### Things to do
1. In the wiring thread, what factory did the US Golf roll out of?
2. Copy the part of the records that opens with the line containing "The image size" and runs to the end of the records, leaving out the pictures.

# CE1 to AEB wiring



## jhax (Aug 1, 2008)

Hey all, well once again my bored adventures have led me to create an AEB to CE1 wiring chart, if someone could help me and reassure that all of the ones with ???????'s are correct on here http://www.a2resource.com/electrical/CE1.html fill in the blanks if you can.
Thanks










_Modified by jhax at 1:58 PM 4-16-2009_


----------



## jhax (Aug 1, 2008)

bump


----------



## jhax (Aug 1, 2008)

*Re: (jhax)*

up


----------



## GaTeIg (Jul 6, 2005)

Thanks for doing this... I'm nearing this stage in my swap.


----------



## 20vRocc (Mar 19, 2006)

holy **** you saved my life!!!!!!


----------



## Eric D (Feb 16, 1999)

*Re: CE1 to AEB wiring (jhax)*

*The only reason why I'm posting is to clear up some confusion or miss-information.*
Anyone using this chart, please verify your fuse box is CE1 or CE2. If you have SE (early Golf), use the Bentley manual schematics or covert to CE2 for simplicity.
*jhax*, FYI your "Year, Make and Model of Car Owned 1987 Golf GTI" is not CE1 (Central Electric 1).
There are actually several versions of the CE1 fuse box, the main difference is an integrated fuse puller, while others had a metal clip attached to the side of the box for its fuse puller. 
Your vehicle rolled out of the Westmoreland factory with a unique electrical system I've always called "Separate Electrics, SE".
The President of VW at the time was an ex General Motors exec, he used his GM suppliers for cost cutting, thus the US Golf has a unique relay box and fuse panel.
Your relay box and fuse panel is not CE1, no US made Golf ever came with CE1 prior to the '89 Mexican production Golf.
If you own a Bentley manual you can compare the wiring harness between a SE, CE1 and CE2 vehicle, they are all different.
For a SE vehicle to use your wiring chart posted, the owner of the vehicle would have to convert to CE1 or CE2.
*
German Jetta had CE1 '85 - '89.
German Jetta had CE2 '89 - '92.
US Jetta had CE1 '87-'89.
Mexican Jetta had CE2 '89 - '92 
US Golf had SE '85. Fewer options than the '86 - '89 models.
US Golf had SE '86 - '89. Bentley shows the electrical options available.
Mexican Golf had CE1 '89.
Mexican Golf had CE2 '90 - '92.*

Here are the fuse boxes available in a Mk2.
*CE1, Note the 3 spare fuse holders at the bottom.*








*CE2, Not the lack of spare fuse holders. Plug and play with newer VWs using CE2.*








*US Golf SE relay box and fuse panel.*


----------



## jhax (Aug 1, 2008)

great, thanks, i imagine i still only need to splice the engine harness? is there a website like the a2 resource site for my electrical system?


----------



## jhax (Aug 1, 2008)

*Re: (jhax)*

and you all are welcome by the way


----------



## jhax (Aug 1, 2008)

up, does anyone know where i could get a detailed pinout list for this SE fuse box?

[Dataset rows]
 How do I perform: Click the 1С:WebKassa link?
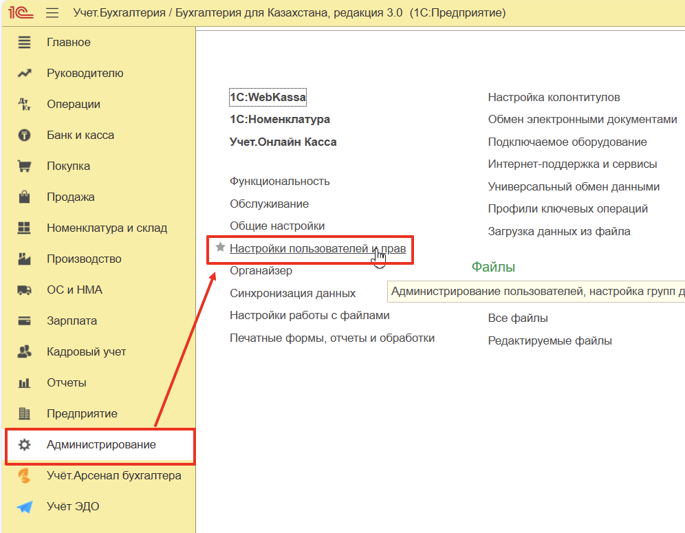coord(268,98)
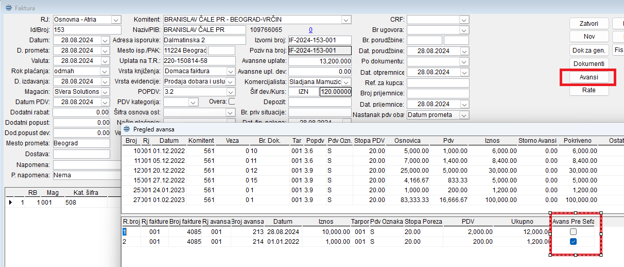
Task: Click the Zatvori button
Action: click(x=589, y=24)
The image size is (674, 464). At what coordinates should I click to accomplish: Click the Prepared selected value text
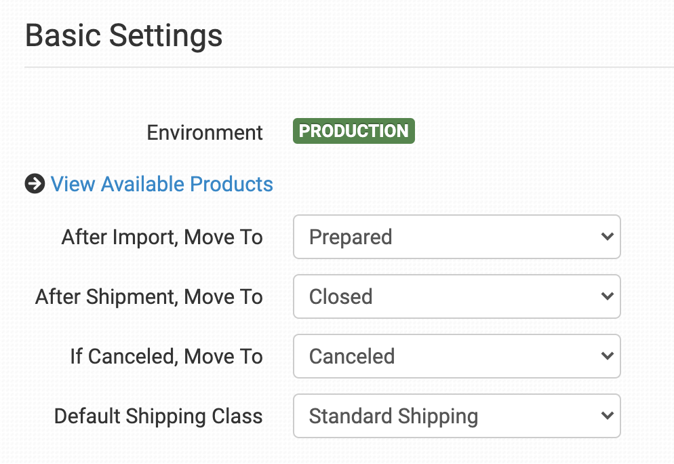coord(351,237)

### Solutions per task
1. The Westmoreland factory.

2.
The image size is (674, 464). At what coordinates should I click to accomplish: Click the Prepared selected value text
coord(351,237)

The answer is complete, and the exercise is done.